THE INPUT
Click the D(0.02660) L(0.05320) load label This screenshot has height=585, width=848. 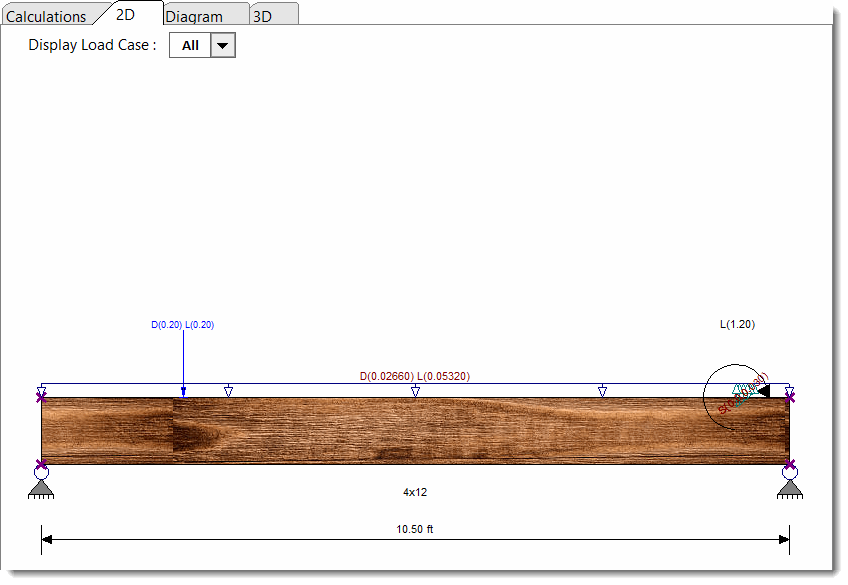pos(415,377)
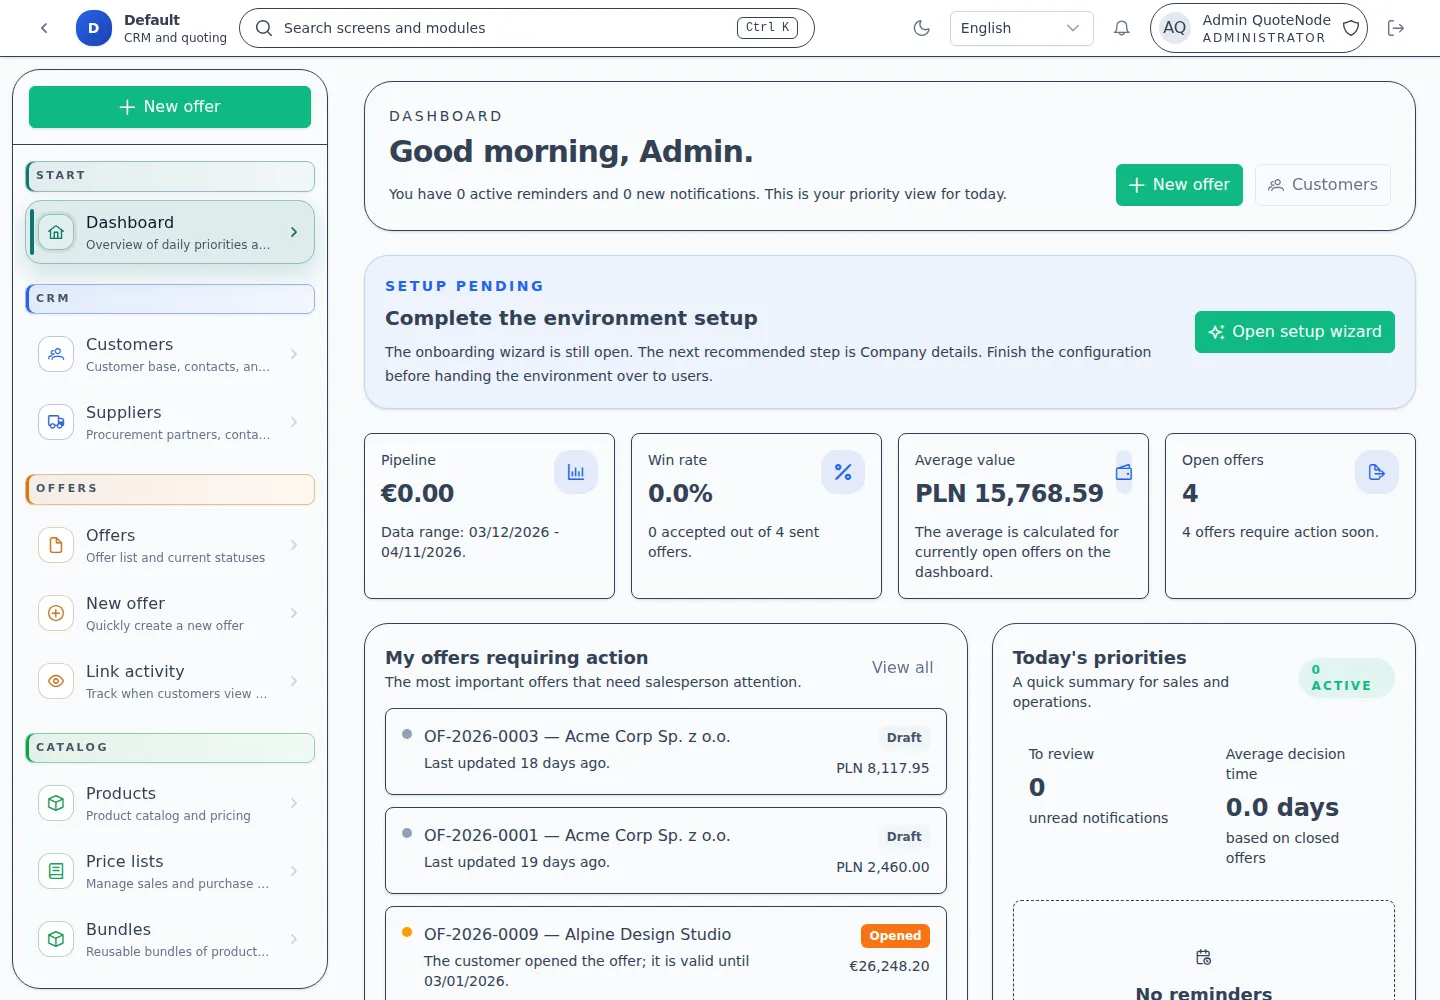
Task: Click the Bundles icon in Catalog section
Action: (55, 939)
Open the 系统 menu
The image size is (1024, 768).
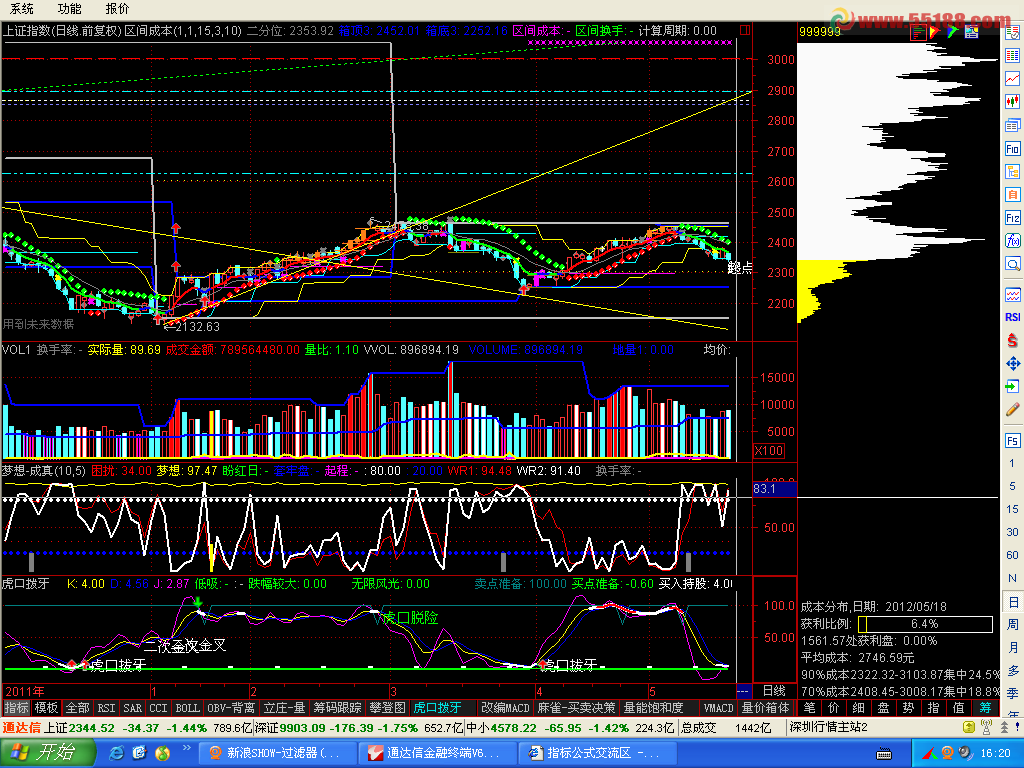click(22, 8)
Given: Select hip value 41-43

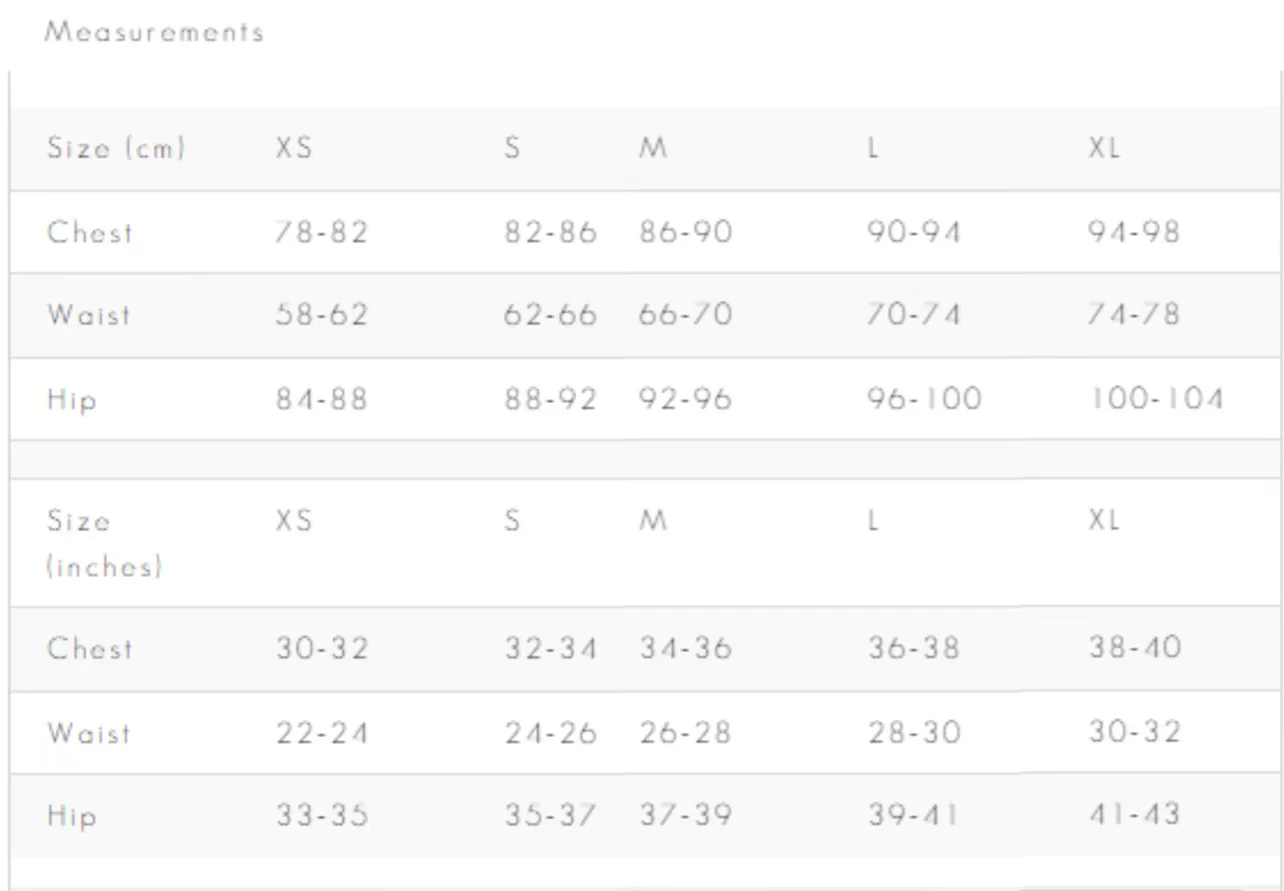Looking at the screenshot, I should coord(1134,814).
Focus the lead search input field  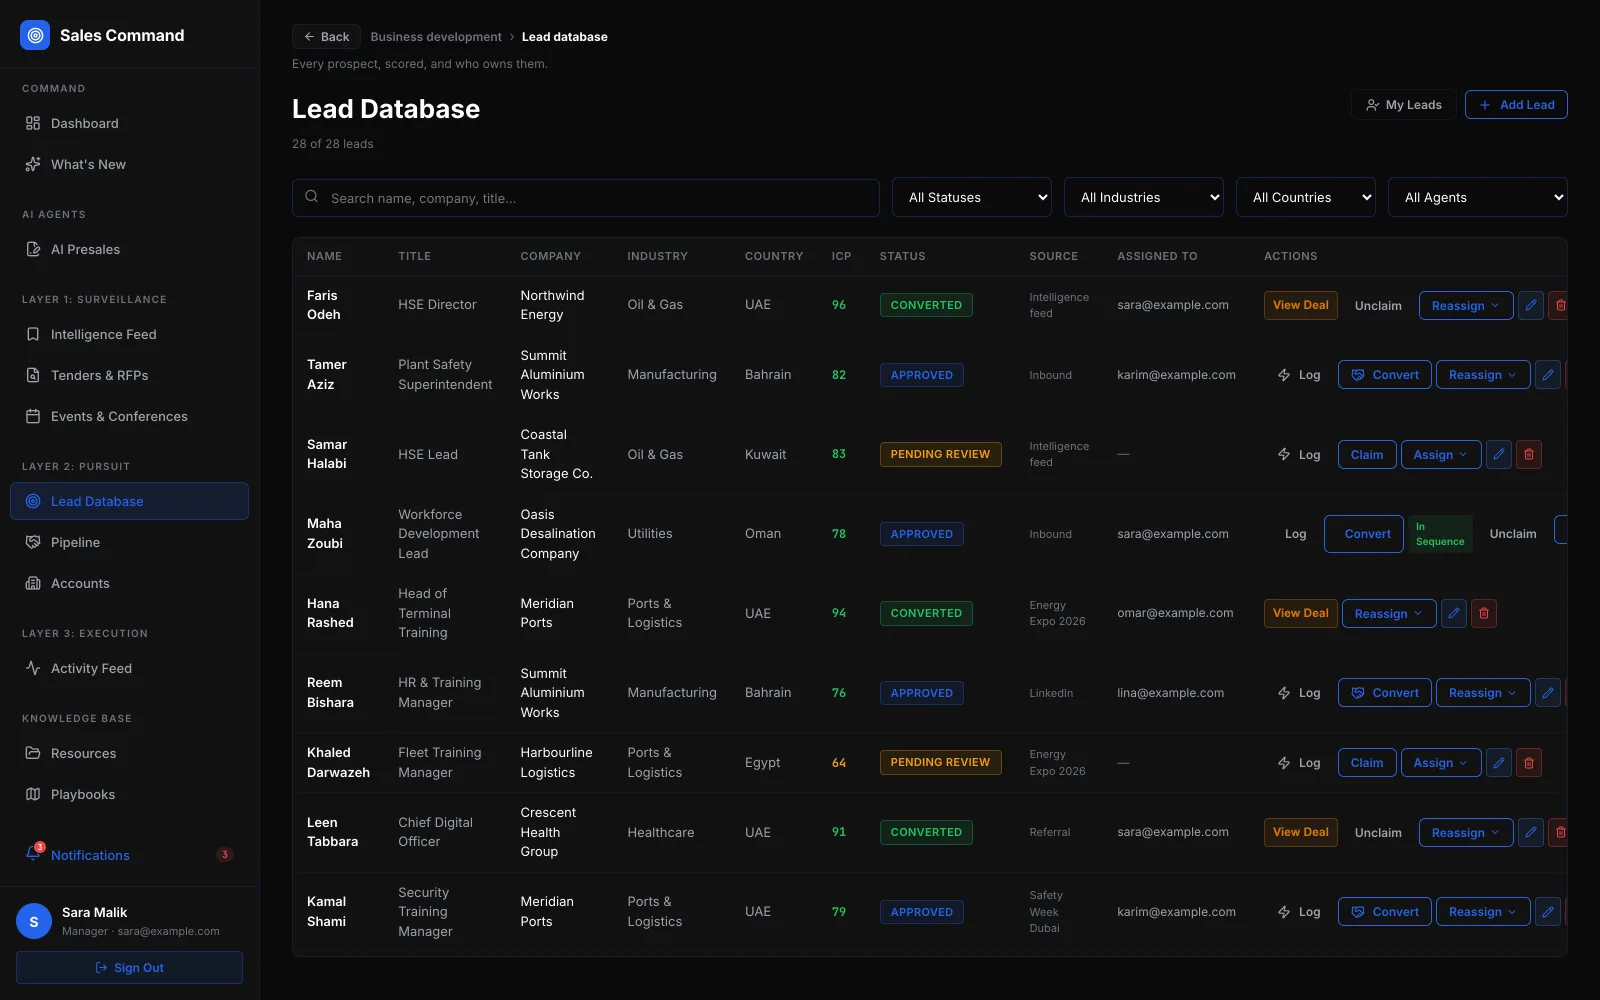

YOUR OBJECTIVE
Please restate, word for word, the lines from the one with "Open the 系统 menu" through the final line of the material, both included, and omit the pictures.

ANSWER TO THIS EXERCISE
Open the 系统 menu
The image size is (1024, 768).
click(22, 8)
Given: Select hip value 41-43

Looking at the screenshot, I should coord(1134,814).
Focus the lead search input field  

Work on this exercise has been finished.